Cataract surgery is safe and effective and is performed in an outpatient setting at local surgical centers. During cataract surgery, the cloudy natural crystalline lens is removed and replaced with an implant or intraocular lens (IOL).
During your examination, your surgeon will help you decide which IOL is right for you. Your surgeon and the staff will then discuss the risks, benefits, and alternatives of surgery. They will answer all of your questions and do their best to alleviate your fears and concerns.
IOLs come in different sizes and configurations. In order to determine the best type of IOL, advanced optical imaging is performed to measure the length and curvature of the eye. Complex mathematical formulas are then used to determine the optimal IOL for each eye.

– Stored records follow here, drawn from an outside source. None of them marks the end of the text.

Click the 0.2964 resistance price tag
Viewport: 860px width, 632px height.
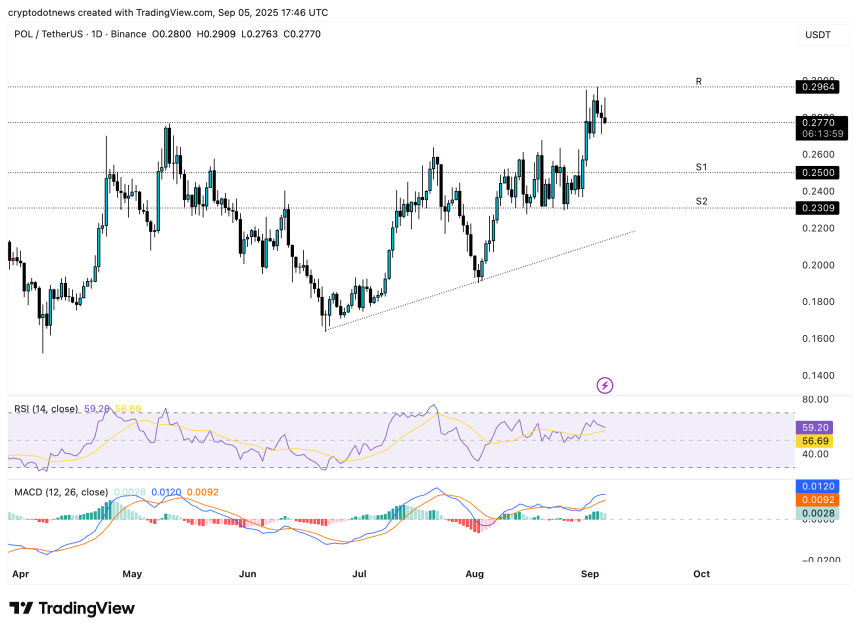tap(819, 87)
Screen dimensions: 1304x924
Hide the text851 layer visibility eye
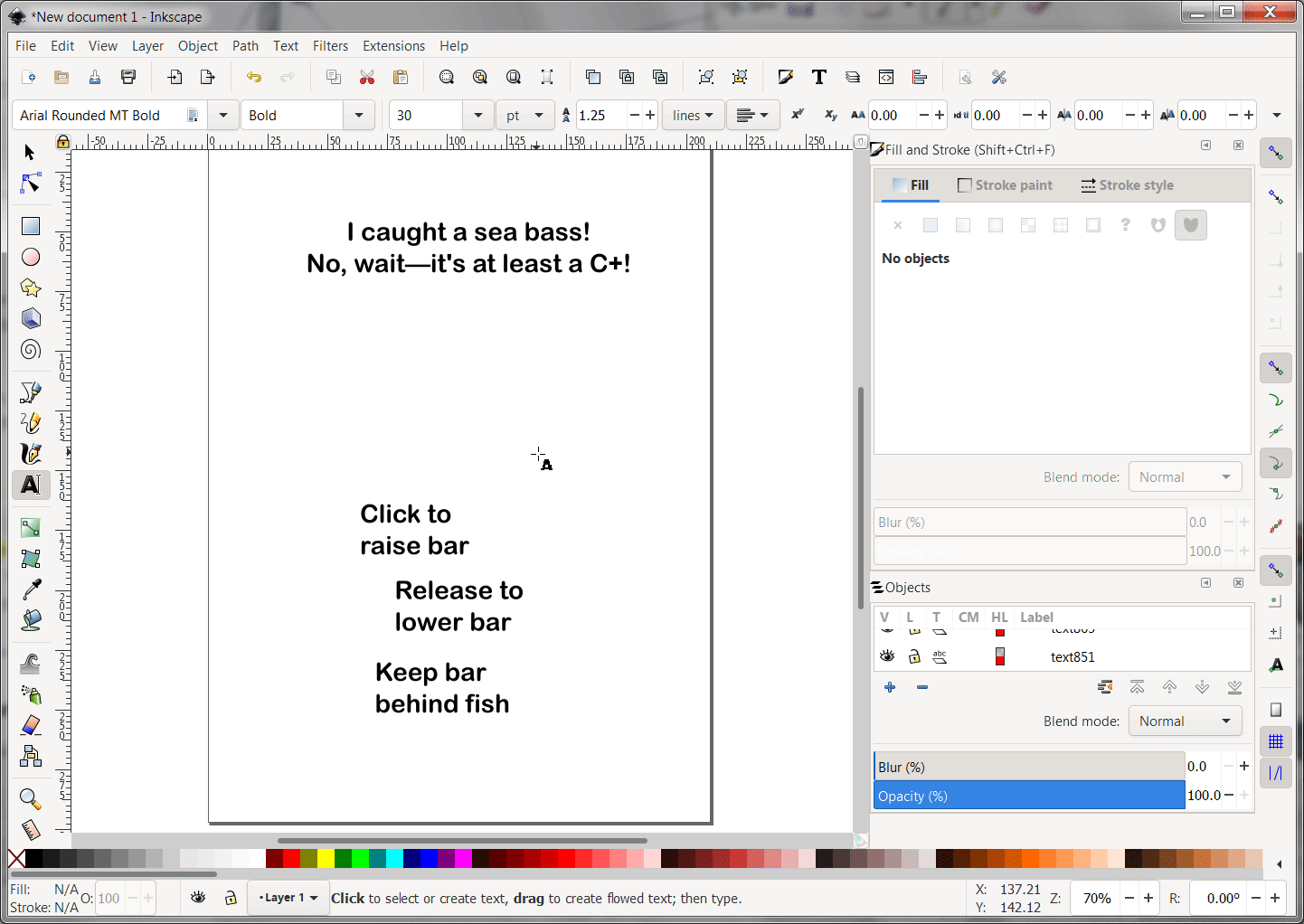[887, 655]
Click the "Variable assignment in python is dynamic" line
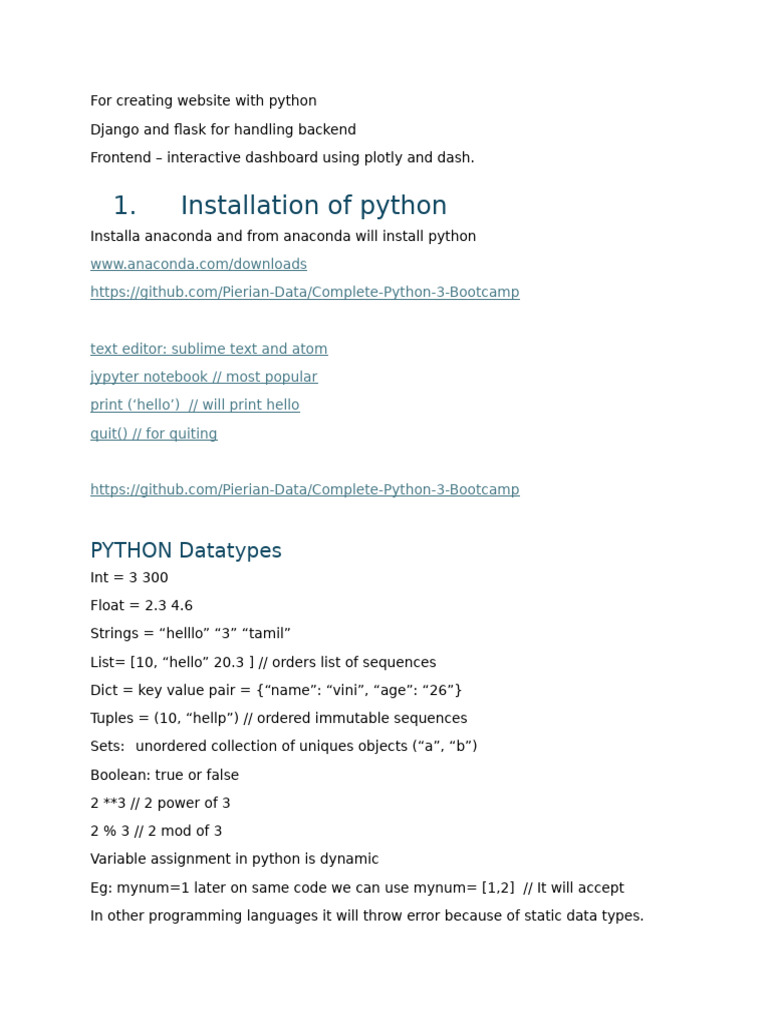 tap(234, 859)

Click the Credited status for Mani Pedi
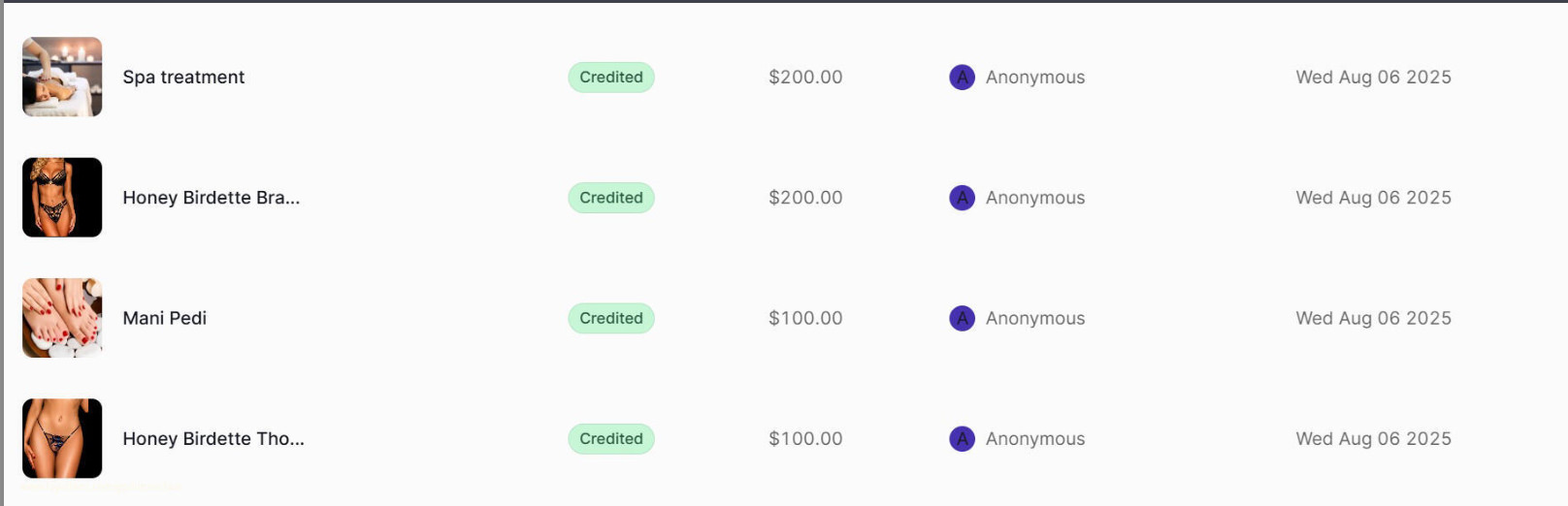point(611,318)
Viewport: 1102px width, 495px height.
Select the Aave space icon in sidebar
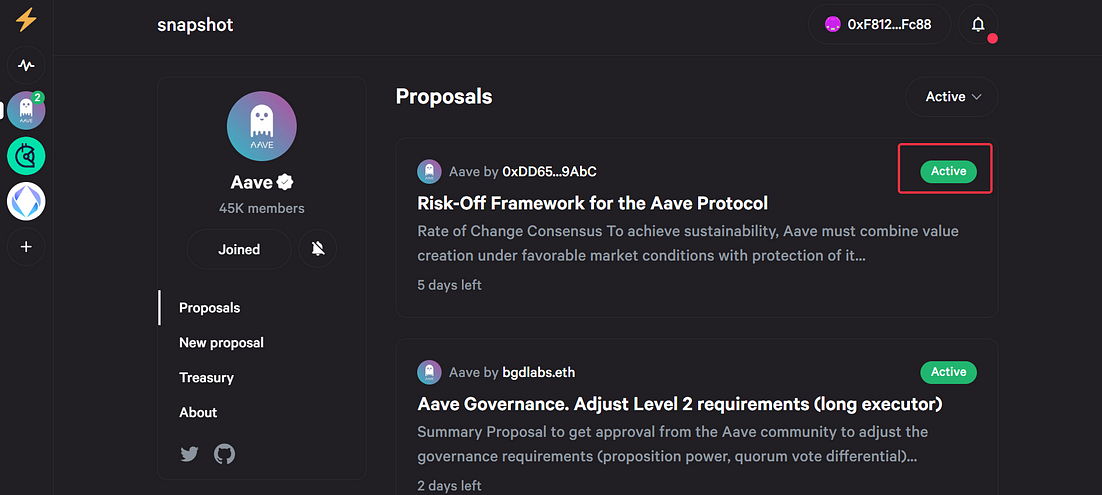click(26, 111)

Limitations in IOL Calculations
Despite the wonderful advances with cataract surgery, it is also important to realize that the main goal of cataract surgery is to make you see better. Every effort will be made to reduce or eliminate your need for glasses; however, some patients will still need to use vision correction. It is important to realize that a 0.3 mm difference in biometry measurement is equal to one diopter of glasses refraction. To put that measurement in context, 0.3-mm is less than the thickness of the letters on this page. EDOW uses the finest available technology for biometry measurement to provide you the best possible care.
Also, it is important to understand if you are highly nearsighted or farsighted and develop a cataract in only one eye, the intraocular power must be calculated to balance with the unoperated eye. This is related to your need for eyeglasses in the unoperated eye. The difference in the correction between eyes cannot be too great. In those instances, it may cause an imbalance in your binocular vision. If this applies to you, it will be explained in detail by your surgeon.
The alternative to intraocular lens implantation at the time of cataract surgery is to omit the lens implant and for you to use a contact lens or eyeglasses to get clear vision after the surgery. Contact lenses require daily insertion and removal as well as periodic replacement. Vision through the contact lenses used after cataract surgery is magnified about 8 to 10 percent. Eyeglasses magnify vision about 25 percent. For these reasons, contact lenses or spectacles are no longer used except in unusual circumstances.
Do I Need Additional Tests?
Dense Cataracts: If your cataract is very dense, the surgeon may not be able to visualize the back of your eye. Using a different ultrasound, a B-scan, the eye can be evaluated. This type of ultrasound displays internal anatomy of the eye, allowing for evaluation of the different structures. This test allows the surgeon to make certain there are no large abnormalities such as retinal detachments or tumors, which would preclude the need for elective cataract surgery.
Prior Refractive Surgery Patients (LASIK): For individuals who have had refractive surgery (LASIK, PRK, INTACS, or RK), extra testing will be required because these procedures flatten the cornea. This flattening makes the IOL calculation more challenging. Dr. Clinch, Dr. Kang, and Dr. Shah specialize in these types of procedures.
Our ophthalmologists also request that you try to obtain your old medical records prior to refractive surgery as well as the operative and postoperative notes from your surgery.
Preoperative Surgical Clearance
Many patients are concerned that they may be too old or ill to have successful cataract surgery. With the modern techniques utilized by the EDOW surgeons, almost all patients meet the criteria for these outpatient procedures. We have operated on many patients over the age of 100!
Prior to eye surgery, you will need to see your regular physician for surgical clearance. Our surgical coordinator will give you the necessary forms. Your physician will evaluate your overall heath and order some routine tests. If you do not have a regular doctor, the staff and doctors of EDOW can assist you with finding a doctor close to your home.